(Data to examine begins)

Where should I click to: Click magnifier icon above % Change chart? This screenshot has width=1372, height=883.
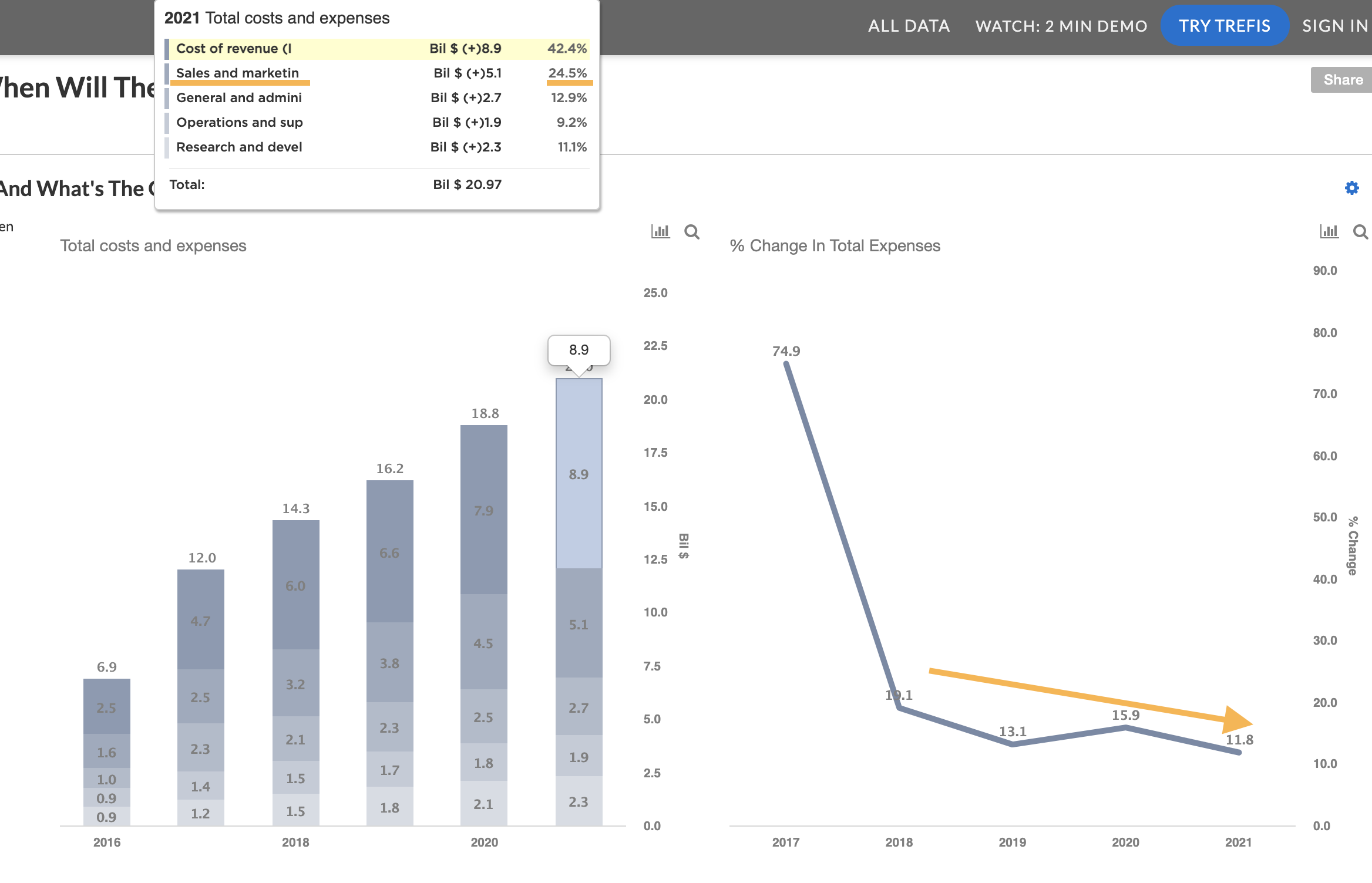(1360, 232)
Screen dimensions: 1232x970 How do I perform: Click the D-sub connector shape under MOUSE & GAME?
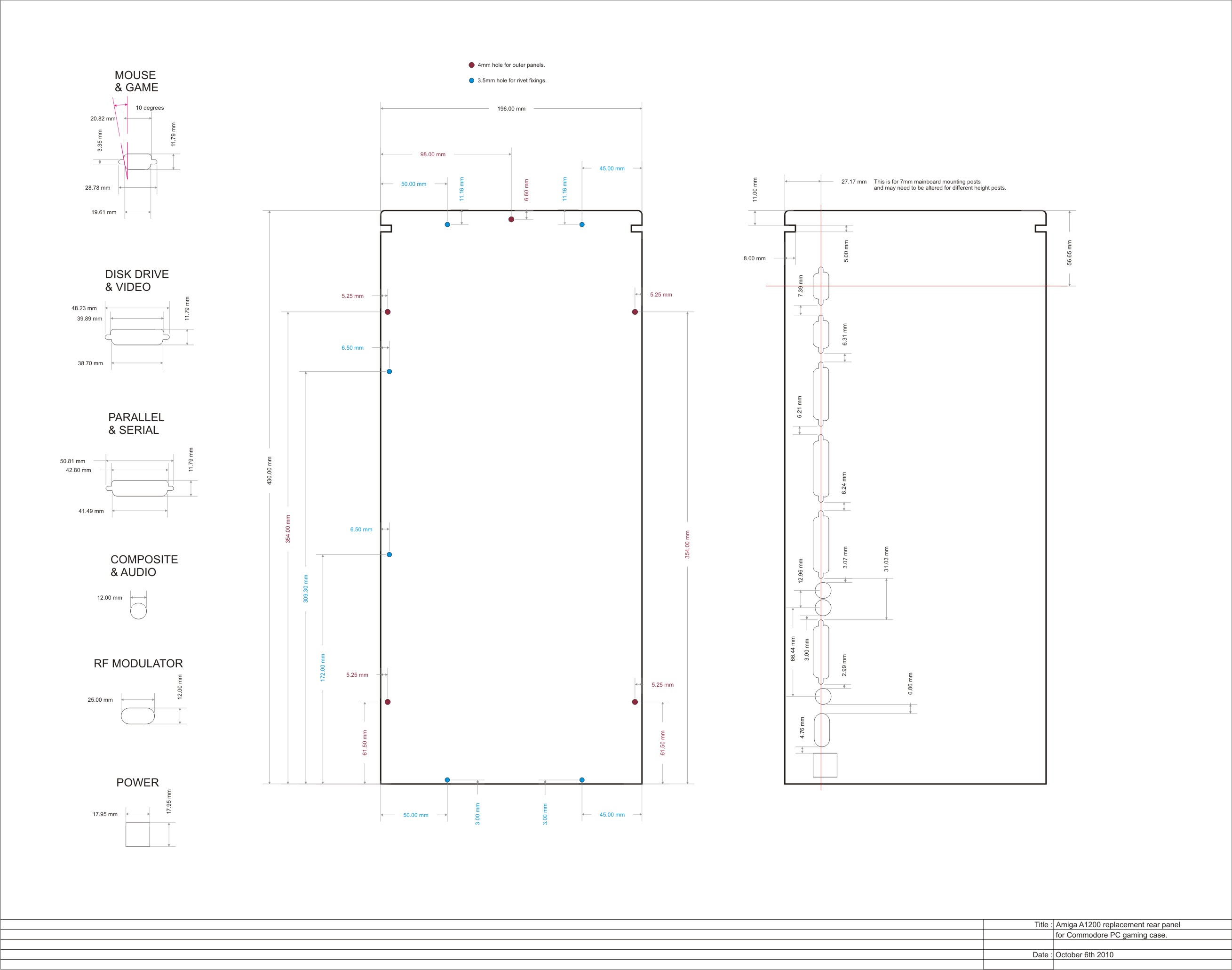pyautogui.click(x=138, y=162)
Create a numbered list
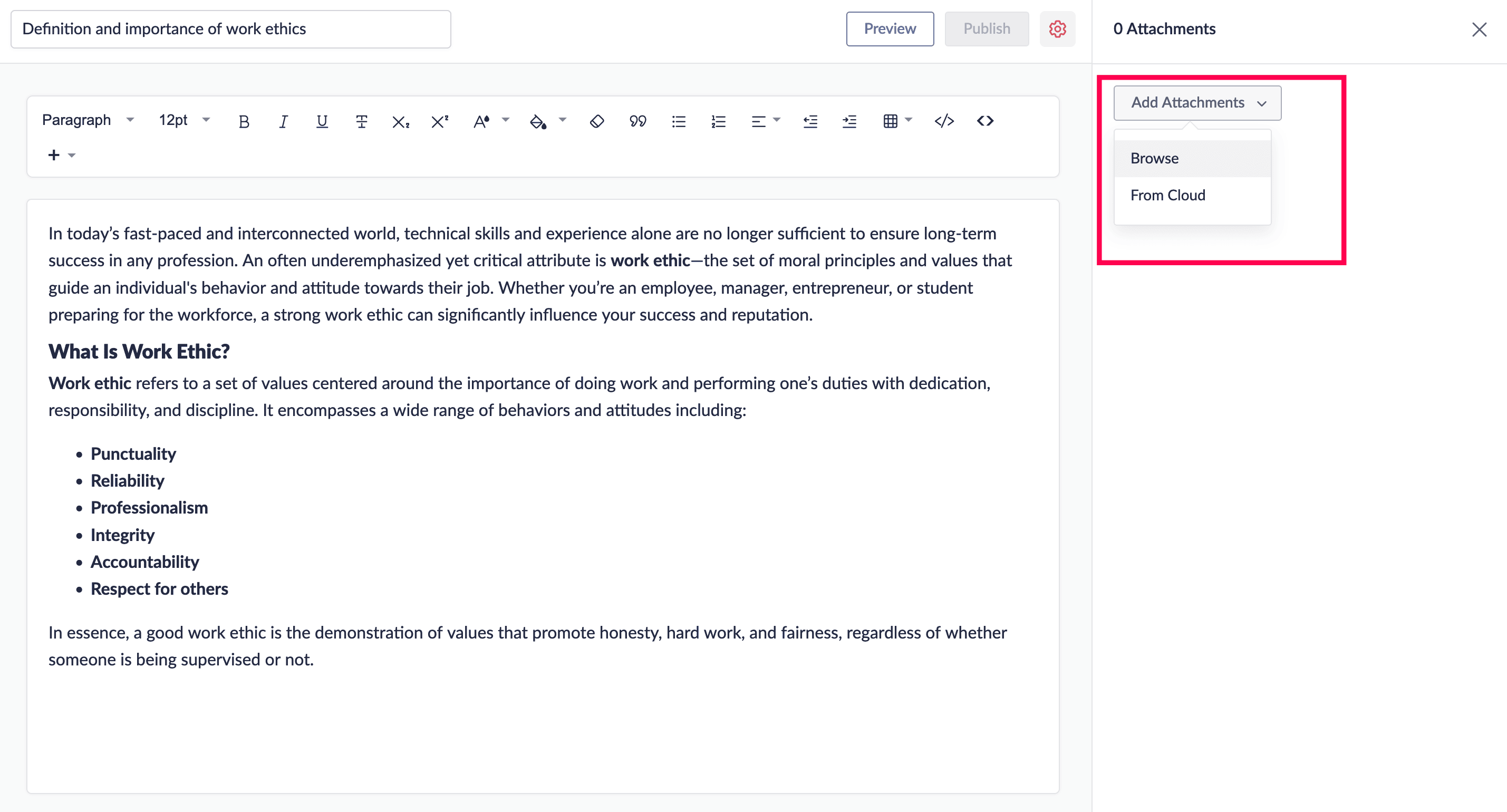This screenshot has height=812, width=1507. [x=718, y=121]
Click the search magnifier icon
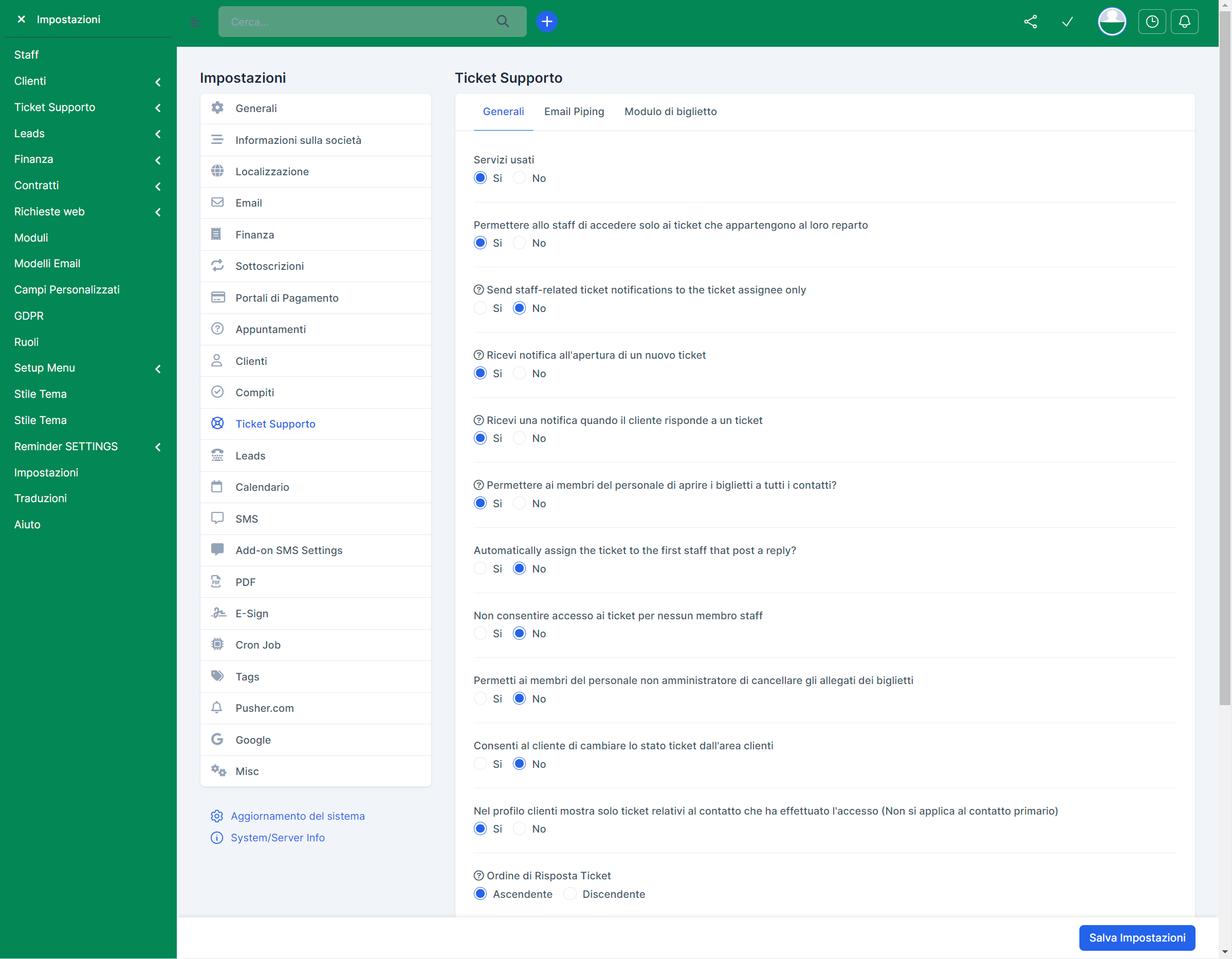The height and width of the screenshot is (959, 1232). point(502,22)
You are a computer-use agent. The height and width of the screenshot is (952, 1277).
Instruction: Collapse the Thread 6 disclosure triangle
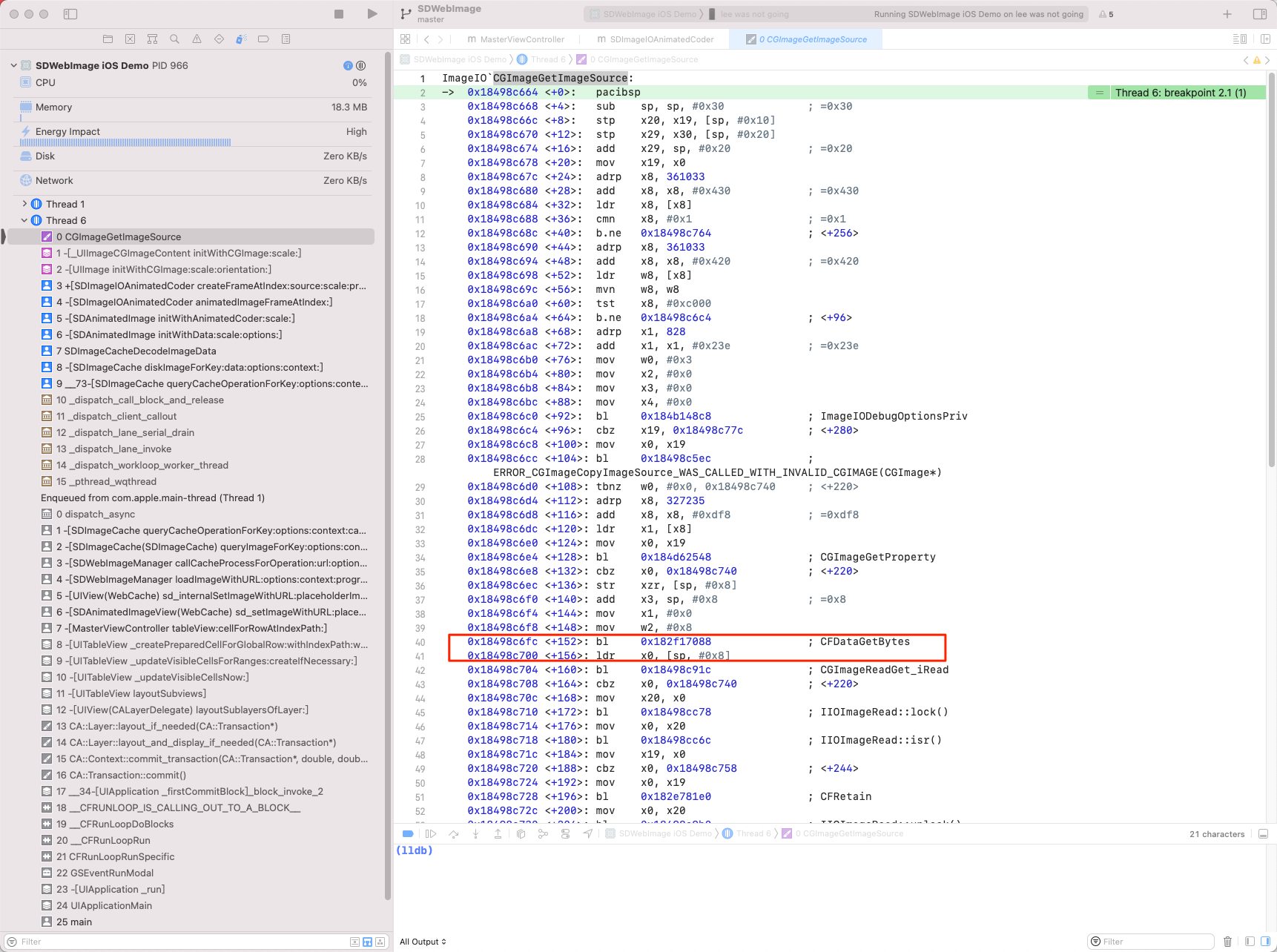click(x=24, y=220)
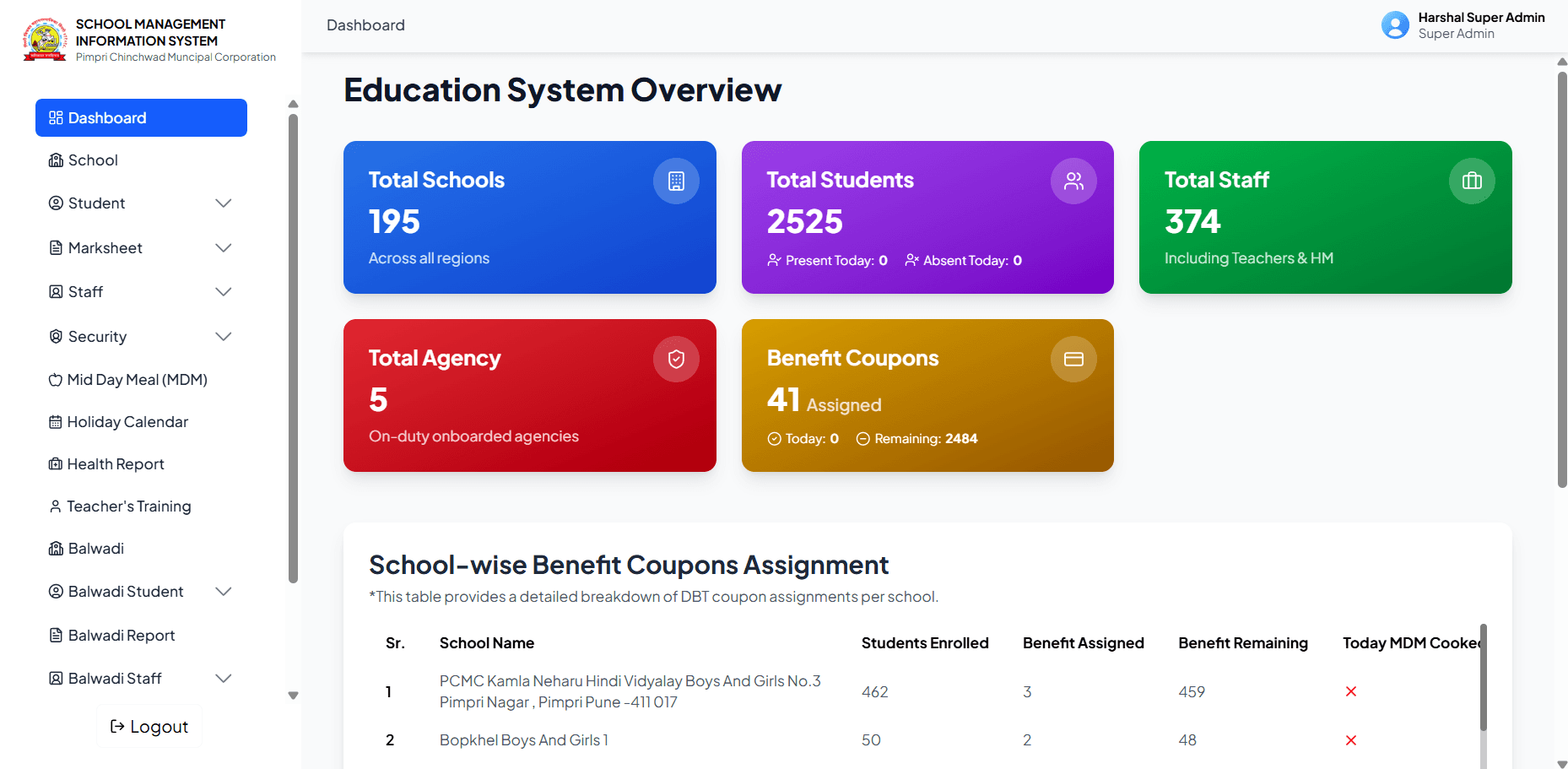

(Data to examine ends)

What is expected ::
Transcribe every entry word for word, but omit the pictures.

Result ::
Where should I click to: Click magnifier icon above % Change chart? This screenshot has width=1372, height=883.
(1360, 232)
Screen dimensions: 1232x970 How do I perform: Click the D-sub connector shape under MOUSE & GAME?
pyautogui.click(x=138, y=162)
Create a numbered list
This screenshot has height=812, width=1507. [x=718, y=121]
Click the search magnifier icon
The height and width of the screenshot is (959, 1232). point(502,22)
You are a computer-use agent. The height and width of the screenshot is (952, 1277).
Instruction: Collapse the Thread 6 disclosure triangle
click(x=24, y=220)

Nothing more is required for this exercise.